>> BEGIN Source
From: yummy <redacted>
Date: Thu, 24 Jul 2025 09:50:51 +0000 (+0800)
Subject: llama : fix MiniCPM inference after Granite Four changes (#14850)
X-Git-Tag: upstream/0.0.6073~95
X-Git-Url: https://git.djapps.eu/?a=commitdiff_plain;h=86f5623d904cfd392fdeb14a143097b4074660f6;p=pkg%2Fggml%2Fsources%2Fllama.cpp

llama : fix MiniCPM inference after Granite Four changes (#14850)

MiniCPM models use the llm_build_granite constructor which was changed
in the Granite Four PR to use hparams.rope_finetuned instead of a
use_rope parameter. MiniCPM models need rope enabled by default.

Fixes inference from gibberish to correct responses.
>> END Source
### Instructions to follow
Extract the passage of the MiniCPM commit message between "Subject: llama : fix" and "enabled by default.", inclusive.
>> BEGIN Record excerpts
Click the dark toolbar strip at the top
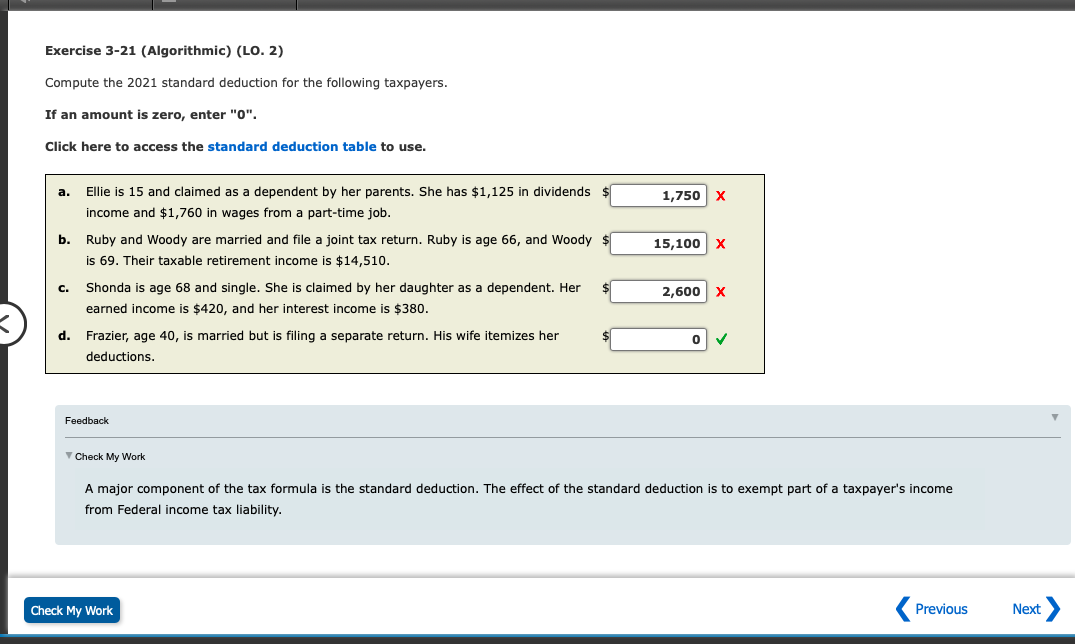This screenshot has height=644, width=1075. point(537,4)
>> END Record excerpts
>> BEGIN Record excerpts
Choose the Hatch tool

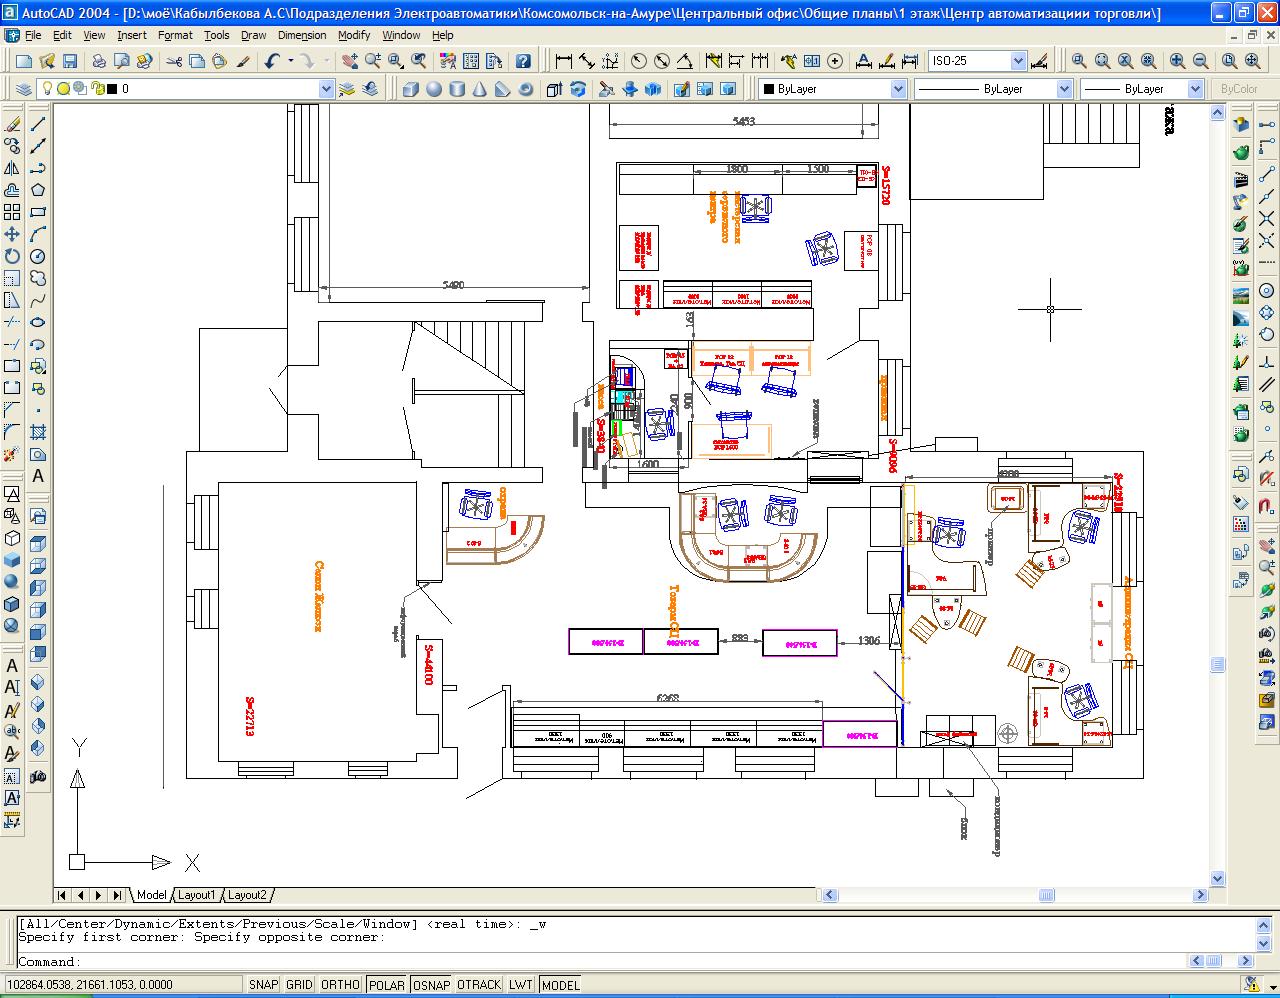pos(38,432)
>> END Record excerpts
### Answer in full
Subject: llama : fix MiniCPM inference after Granite Four changes (#14850)
X-Git-Tag: upstream/0.0.6073~95
X-Git-Url: https://git.djapps.eu/?a=commitdiff_plain;h=86f5623d904cfd392fdeb14a143097b4074660f6;p=pkg%2Fggml%2Fsources%2Fllama.cpp

llama : fix MiniCPM inference after Granite Four changes (#14850)

MiniCPM models use the llm_build_granite constructor which was changed
in the Granite Four PR to use hparams.rope_finetuned instead of a
use_rope parameter. MiniCPM models need rope enabled by default.